EXERCISE:
What follows is a listing to be repeated in full and without alteration.

DATA:
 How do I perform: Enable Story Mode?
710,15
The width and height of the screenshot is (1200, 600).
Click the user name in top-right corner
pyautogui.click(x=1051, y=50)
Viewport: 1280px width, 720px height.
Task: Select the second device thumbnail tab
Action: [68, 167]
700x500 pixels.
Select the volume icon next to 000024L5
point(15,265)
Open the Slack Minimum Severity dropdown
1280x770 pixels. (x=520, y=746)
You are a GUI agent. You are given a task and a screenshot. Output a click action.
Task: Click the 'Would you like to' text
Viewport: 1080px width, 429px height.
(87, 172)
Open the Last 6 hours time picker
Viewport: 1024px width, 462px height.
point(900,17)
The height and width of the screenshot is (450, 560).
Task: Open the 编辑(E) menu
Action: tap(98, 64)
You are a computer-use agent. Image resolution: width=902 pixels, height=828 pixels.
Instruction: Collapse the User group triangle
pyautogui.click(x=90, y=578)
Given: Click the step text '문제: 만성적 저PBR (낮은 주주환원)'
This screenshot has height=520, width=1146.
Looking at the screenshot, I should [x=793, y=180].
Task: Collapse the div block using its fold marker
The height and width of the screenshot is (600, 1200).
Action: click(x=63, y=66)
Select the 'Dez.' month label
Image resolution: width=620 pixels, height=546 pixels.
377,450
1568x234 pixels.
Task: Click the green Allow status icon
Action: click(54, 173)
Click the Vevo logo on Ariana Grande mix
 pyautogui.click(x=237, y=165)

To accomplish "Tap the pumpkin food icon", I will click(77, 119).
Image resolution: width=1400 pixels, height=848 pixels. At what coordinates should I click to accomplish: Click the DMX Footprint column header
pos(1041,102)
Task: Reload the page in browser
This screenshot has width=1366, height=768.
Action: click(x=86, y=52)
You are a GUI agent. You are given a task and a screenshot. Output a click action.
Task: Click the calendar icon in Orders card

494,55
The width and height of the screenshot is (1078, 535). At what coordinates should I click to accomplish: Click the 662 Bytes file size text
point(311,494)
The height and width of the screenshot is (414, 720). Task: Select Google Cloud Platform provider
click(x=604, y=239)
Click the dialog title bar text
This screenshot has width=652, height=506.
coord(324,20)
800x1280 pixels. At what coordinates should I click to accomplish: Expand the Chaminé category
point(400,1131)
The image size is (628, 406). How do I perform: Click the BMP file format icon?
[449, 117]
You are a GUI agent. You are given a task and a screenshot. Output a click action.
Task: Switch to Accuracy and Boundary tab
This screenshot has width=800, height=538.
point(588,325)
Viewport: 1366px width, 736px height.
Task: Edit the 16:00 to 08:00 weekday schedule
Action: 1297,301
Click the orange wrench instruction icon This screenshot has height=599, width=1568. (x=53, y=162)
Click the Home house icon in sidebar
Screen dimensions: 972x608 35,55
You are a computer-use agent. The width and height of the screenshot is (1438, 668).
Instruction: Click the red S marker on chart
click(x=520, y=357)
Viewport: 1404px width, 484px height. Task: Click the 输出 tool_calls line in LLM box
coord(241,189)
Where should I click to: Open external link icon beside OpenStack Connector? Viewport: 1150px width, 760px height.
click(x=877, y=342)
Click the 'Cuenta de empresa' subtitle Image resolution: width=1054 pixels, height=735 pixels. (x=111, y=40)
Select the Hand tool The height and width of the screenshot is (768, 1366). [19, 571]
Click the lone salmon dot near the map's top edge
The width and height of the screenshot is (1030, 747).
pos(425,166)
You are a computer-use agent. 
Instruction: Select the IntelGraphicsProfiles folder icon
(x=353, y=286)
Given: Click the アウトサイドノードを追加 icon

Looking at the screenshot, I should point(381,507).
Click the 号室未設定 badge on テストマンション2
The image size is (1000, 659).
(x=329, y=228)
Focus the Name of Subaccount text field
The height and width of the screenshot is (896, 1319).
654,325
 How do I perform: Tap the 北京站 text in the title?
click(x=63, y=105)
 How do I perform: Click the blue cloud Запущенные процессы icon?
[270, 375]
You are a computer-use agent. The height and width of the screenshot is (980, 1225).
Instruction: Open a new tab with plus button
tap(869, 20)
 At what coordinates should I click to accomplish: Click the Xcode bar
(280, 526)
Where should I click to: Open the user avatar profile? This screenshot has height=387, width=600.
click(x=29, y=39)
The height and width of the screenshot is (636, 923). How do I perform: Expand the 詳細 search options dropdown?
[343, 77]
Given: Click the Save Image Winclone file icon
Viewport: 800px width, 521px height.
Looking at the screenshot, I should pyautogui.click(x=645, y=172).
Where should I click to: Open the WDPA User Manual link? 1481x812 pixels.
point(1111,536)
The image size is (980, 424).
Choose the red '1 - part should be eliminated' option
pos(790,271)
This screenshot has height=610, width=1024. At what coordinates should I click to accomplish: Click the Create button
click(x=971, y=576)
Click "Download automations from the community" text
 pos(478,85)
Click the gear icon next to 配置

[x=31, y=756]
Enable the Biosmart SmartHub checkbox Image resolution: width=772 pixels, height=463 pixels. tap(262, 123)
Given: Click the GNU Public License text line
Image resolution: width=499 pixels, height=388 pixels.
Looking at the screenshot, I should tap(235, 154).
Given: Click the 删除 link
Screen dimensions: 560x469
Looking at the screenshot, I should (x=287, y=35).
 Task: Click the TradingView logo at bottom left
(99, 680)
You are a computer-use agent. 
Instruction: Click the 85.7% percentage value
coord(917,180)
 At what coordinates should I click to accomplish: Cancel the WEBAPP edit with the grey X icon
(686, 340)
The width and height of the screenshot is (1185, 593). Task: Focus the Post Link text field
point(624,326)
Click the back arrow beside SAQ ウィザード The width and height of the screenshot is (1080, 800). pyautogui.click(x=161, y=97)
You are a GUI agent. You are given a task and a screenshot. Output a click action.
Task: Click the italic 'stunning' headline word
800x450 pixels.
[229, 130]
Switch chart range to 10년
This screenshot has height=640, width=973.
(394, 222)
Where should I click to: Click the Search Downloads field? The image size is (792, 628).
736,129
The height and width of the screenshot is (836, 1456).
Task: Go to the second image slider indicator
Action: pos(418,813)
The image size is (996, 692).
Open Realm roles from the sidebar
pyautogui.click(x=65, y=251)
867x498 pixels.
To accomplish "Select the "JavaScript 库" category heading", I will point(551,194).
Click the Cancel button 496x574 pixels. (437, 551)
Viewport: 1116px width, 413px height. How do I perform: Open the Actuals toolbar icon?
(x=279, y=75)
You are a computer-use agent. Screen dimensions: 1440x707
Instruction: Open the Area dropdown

RESULT OF THE EXERCISE:
 How do I perform: Enable Story Mode?
710,15
The width and height of the screenshot is (1200, 600).
Click the user name in top-right corner
pyautogui.click(x=1051, y=50)
Viewport: 1280px width, 720px height.
Task: Select the second device thumbnail tab
Action: [68, 167]
700x500 pixels.
Select the volume icon next to 000024L5
point(15,265)
Open the Slack Minimum Severity dropdown
1280x770 pixels. (x=520, y=746)
You are a GUI agent. You are given a task and a screenshot. Output a click action.
Task: Click the 'Would you like to' text
Viewport: 1080px width, 429px height.
(87, 172)
Open the Last 6 hours time picker
Viewport: 1024px width, 462px height.
point(900,17)
The height and width of the screenshot is (450, 560).
Task: Open the 编辑(E) menu
Action: tap(98, 64)
You are a computer-use agent. Image resolution: width=902 pixels, height=828 pixels.
Instruction: Collapse the User group triangle
pyautogui.click(x=90, y=578)
Given: Click the step text '문제: 만성적 저PBR (낮은 주주환원)'
This screenshot has height=520, width=1146.
Looking at the screenshot, I should [x=793, y=180].
Task: Collapse the div block using its fold marker
The height and width of the screenshot is (600, 1200).
Action: click(x=63, y=66)
Select the 'Dez.' month label
Image resolution: width=620 pixels, height=546 pixels.
377,450
1568x234 pixels.
Task: Click the green Allow status icon
Action: click(54, 173)
Click the Vevo logo on Ariana Grande mix
 pyautogui.click(x=237, y=165)

To accomplish "Tap the pumpkin food icon", I will click(77, 119).
Image resolution: width=1400 pixels, height=848 pixels. At what coordinates should I click to accomplish: Click the DMX Footprint column header
pos(1041,102)
Task: Reload the page in browser
This screenshot has width=1366, height=768.
Action: click(x=86, y=52)
You are a GUI agent. You are given a task and a screenshot. Output a click action.
Task: Click the calendar icon in Orders card

494,55
The width and height of the screenshot is (1078, 535). At what coordinates should I click to accomplish: Click the 662 Bytes file size text
point(311,494)
The height and width of the screenshot is (414, 720). Task: Select Google Cloud Platform provider
click(x=604, y=239)
Click the dialog title bar text
This screenshot has width=652, height=506.
coord(324,20)
800x1280 pixels. At what coordinates should I click to accomplish: Expand the Chaminé category
point(400,1131)
The image size is (628, 406). How do I perform: Click the BMP file format icon?
[449, 117]
You are a GUI agent. You are given a task and a screenshot. Output a click action.
Task: Switch to Accuracy and Boundary tab
This screenshot has width=800, height=538.
point(588,325)
Viewport: 1366px width, 736px height.
Task: Edit the 16:00 to 08:00 weekday schedule
Action: 1297,301
Click the orange wrench instruction icon This screenshot has height=599, width=1568. (x=53, y=162)
Click the Home house icon in sidebar
Screen dimensions: 972x608 35,55
You are a computer-use agent. The width and height of the screenshot is (1438, 668).
Instruction: Click the red S marker on chart
click(x=520, y=357)
Viewport: 1404px width, 484px height. Task: Click the 输出 tool_calls line in LLM box
coord(241,189)
Where should I click to: Open external link icon beside OpenStack Connector? Viewport: 1150px width, 760px height.
click(x=877, y=342)
Click the 'Cuenta de empresa' subtitle Image resolution: width=1054 pixels, height=735 pixels. (x=111, y=40)
Select the Hand tool The height and width of the screenshot is (768, 1366). [19, 571]
Click the lone salmon dot near the map's top edge
The width and height of the screenshot is (1030, 747).
pos(425,166)
You are a computer-use agent. 
Instruction: Select the IntelGraphicsProfiles folder icon
(x=353, y=286)
Given: Click the アウトサイドノードを追加 icon

Looking at the screenshot, I should point(381,507).
Click the 号室未設定 badge on テストマンション2
The image size is (1000, 659).
(x=329, y=228)
Focus the Name of Subaccount text field
The height and width of the screenshot is (896, 1319).
654,325
 How do I perform: Tap the 北京站 text in the title?
click(x=63, y=105)
 How do I perform: Click the blue cloud Запущенные процессы icon?
[270, 375]
You are a computer-use agent. The height and width of the screenshot is (980, 1225).
Instruction: Open a new tab with plus button
tap(869, 20)
 At what coordinates should I click to accomplish: Click the Xcode bar
(280, 526)
Where should I click to: Open the user avatar profile? This screenshot has height=387, width=600.
click(x=29, y=39)
The height and width of the screenshot is (636, 923). How do I perform: Expand the 詳細 search options dropdown?
[343, 77]
Given: Click the Save Image Winclone file icon
Viewport: 800px width, 521px height.
Looking at the screenshot, I should pyautogui.click(x=645, y=172).
Where should I click to: Open the WDPA User Manual link? 1481x812 pixels.
point(1111,536)
The image size is (980, 424).
Choose the red '1 - part should be eliminated' option
pos(790,271)
This screenshot has height=610, width=1024. At what coordinates should I click to accomplish: Click the Create button
click(x=971, y=576)
Click "Download automations from the community" text
 pos(478,85)
Click the gear icon next to 配置

[x=31, y=756]
Enable the Biosmart SmartHub checkbox Image resolution: width=772 pixels, height=463 pixels. tap(262, 123)
Given: Click the GNU Public License text line
Image resolution: width=499 pixels, height=388 pixels.
Looking at the screenshot, I should tap(235, 154).
Given: Click the 删除 link
Screen dimensions: 560x469
Looking at the screenshot, I should (x=287, y=35).
 Task: Click the TradingView logo at bottom left
(99, 680)
You are a computer-use agent. 
Instruction: Click the 85.7% percentage value
coord(917,180)
 At what coordinates should I click to accomplish: Cancel the WEBAPP edit with the grey X icon
(686, 340)
The width and height of the screenshot is (1185, 593). Task: Focus the Post Link text field
point(624,326)
Click the back arrow beside SAQ ウィザード The width and height of the screenshot is (1080, 800). pyautogui.click(x=161, y=97)
You are a GUI agent. You are given a task and a screenshot. Output a click action.
Task: Click the italic 'stunning' headline word
800x450 pixels.
[229, 130]
Switch chart range to 10년
This screenshot has height=640, width=973.
(394, 222)
Where should I click to: Click the Search Downloads field? The image size is (792, 628).
736,129
The height and width of the screenshot is (836, 1456).
Task: Go to the second image slider indicator
Action: pos(418,813)
The image size is (996, 692).
Open Realm roles from the sidebar
pyautogui.click(x=65, y=251)
867x498 pixels.
To accomplish "Select the "JavaScript 库" category heading", I will point(551,194).
Click the Cancel button 496x574 pixels. (437, 551)
Viewport: 1116px width, 413px height. How do I perform: Open the Actuals toolbar icon?
(x=279, y=75)
You are a computer-use agent. Screen dimensions: 1440x707
Instruction: Open the Area dropdown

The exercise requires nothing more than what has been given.